Taxes on property have been around for centuries. The present incarnation, the Uniform Business Rate, a tax on the occupation of business premises and ownership of those that are vacant, has been with us since 1990.
Every five years the valuations of property which form half of the business rates bill calculation are revisited and evaluated. The last revaluation took place in 2010 during the global recession. The process was due to be revisited again in 2015 but was delayed and is now to be implemented this April.
The government has said that the revaluation will be “fiscally neutral.” That means it shouldn’t raise more money. However, it is going to lead to a redistribution of the tax burden.
There will be winners. There also going to be a lot of losers who will see their business rates rise substantially.
How are business rates calculated?
The actual bill that firms and organisations receive is a multiplication of:
- the rateable value of a property
- and the multiplier (also known as “the rate in the pound”) set by central, not local, government.
The multiplier rises each year by the RPI inflation rate as at September. This means the total revenue brought in by business rates should effectively be the same each year after accounting for the effect of inflation.
Why are the changes so controversial?
The draft list of revaluations was made available by the government in September 2016. While some will see their rates drop or stay static, others will see their rates rise. This is most notable for those in and around London and the South East.
This is a point noted by a spokesman for the Federation of Small Businesses (FSB): “We’re getting a lot of calls into our customer service centre asking why the revaluation is happening, what it’s all about, and why business rates have increased” adding that in London there’s now a perfect storm through a combination of increased rents, a scarcity of commercial property and now the business rates rise.
Who are the winners?
For some time, business has called for a review and help for those needing assistance paying their rates bill. The former chancellor, George Osborne, listened and announced a few reforms to the system in the March 2016 budget.
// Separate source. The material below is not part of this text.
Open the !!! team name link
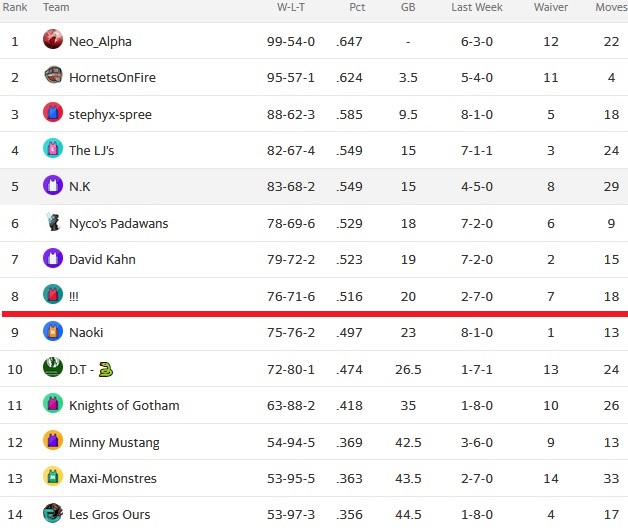The image size is (628, 528). 74,297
As a result, from April 2017, those businesses occupying a single property with a rateable value under £12,000 will be exempted from their business rates bill. Those that occupy a single property with a value between £12,000 and £15,000, will be given tapered relief. Those that occupy properties with a rateable value between £15,000 and £51,000, will be charged according to the small business multiplier. Only businesses with a rateable value of over £51,000 will pay the higher rate come April 2017.
Who are the losers?
There will be, as noted earlier, businesses and organisations who find themselves with a higher business rates bill because of a much higher valuation. The government has recognised that a sudden change for them might prove unworkable and too damaging. Businesses in this situation will be granted help under a transitional relief system which aims to limit the percentage increase a business will face in any one year.
The new chancellor, Philip Hammond, plans to reduce the transitional relief cap on business rates from 45% to 43% and from 50% to 32% next year. He is also giving small businesses in rural areas a tax break worth up to £2,900 per year by increasing the Rural Rate Relief.
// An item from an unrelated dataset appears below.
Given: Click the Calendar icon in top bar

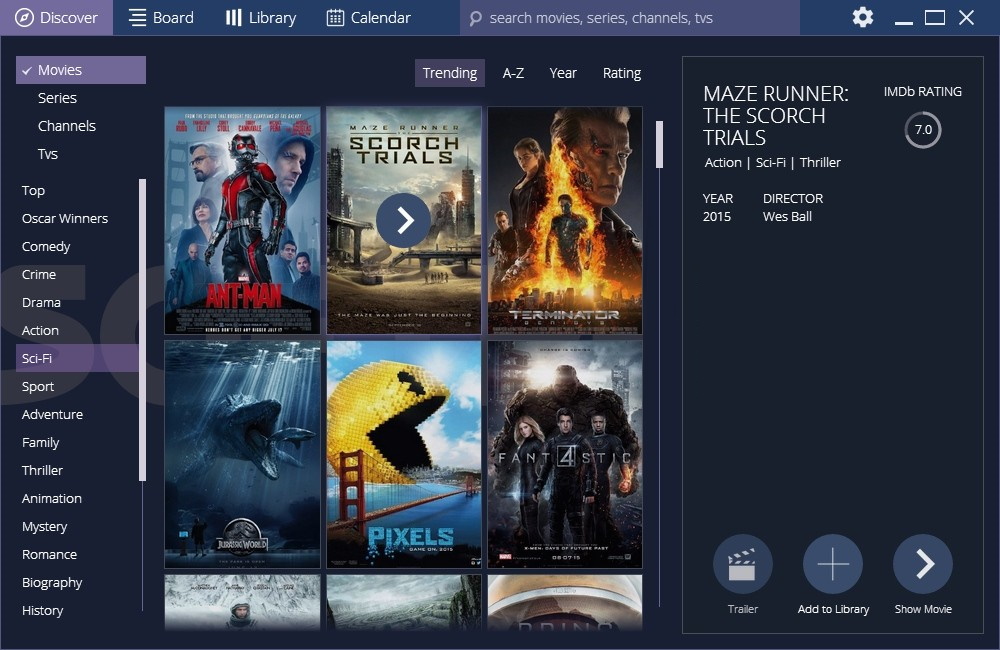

How do I appeal my business rates revaluation?
The current (2010) revaluation appeal process has become slow and cumbersome.
To make the process faster, the government is introducing a new system that makes it much tougher to appeal. Called “Check, Challenge, Appeal”, it effectively means that those wanting to lodge an appeal will have to invest time at the start of the process. This means it will be harder to introduce evidence later.
You must supply reasons, with evidence, to support your statements at the first stage of their appeal. There may be several reasons why you would want to appeal such as an incorrect valuation or a change to the property that the valuation has not taken account of.
What should I consider before appealing?
- Before the final appeal is heard, you’ll have to pay a £300 fee.
- The process has time limits which, if missed, will lead to an automatic cancellation of the appeal – with no second chances.
- Your rates may rise as a result of the appeal.
- The government has said that the valuation will only be altered on appeal if it’s more than 15% distant from what the correct value should be.
In terms of other options, local authorities can grant discretionary relief to struggling businesses if they can prove that the rates bill threatens the viability of the firm. Other reliefs and assistance are available to small businesses, including rural relief and enterprise zone relief, but they only apply in special circumstances. You can also apply for business rate relief if there is some form of local disruption such as flooding, building or road works.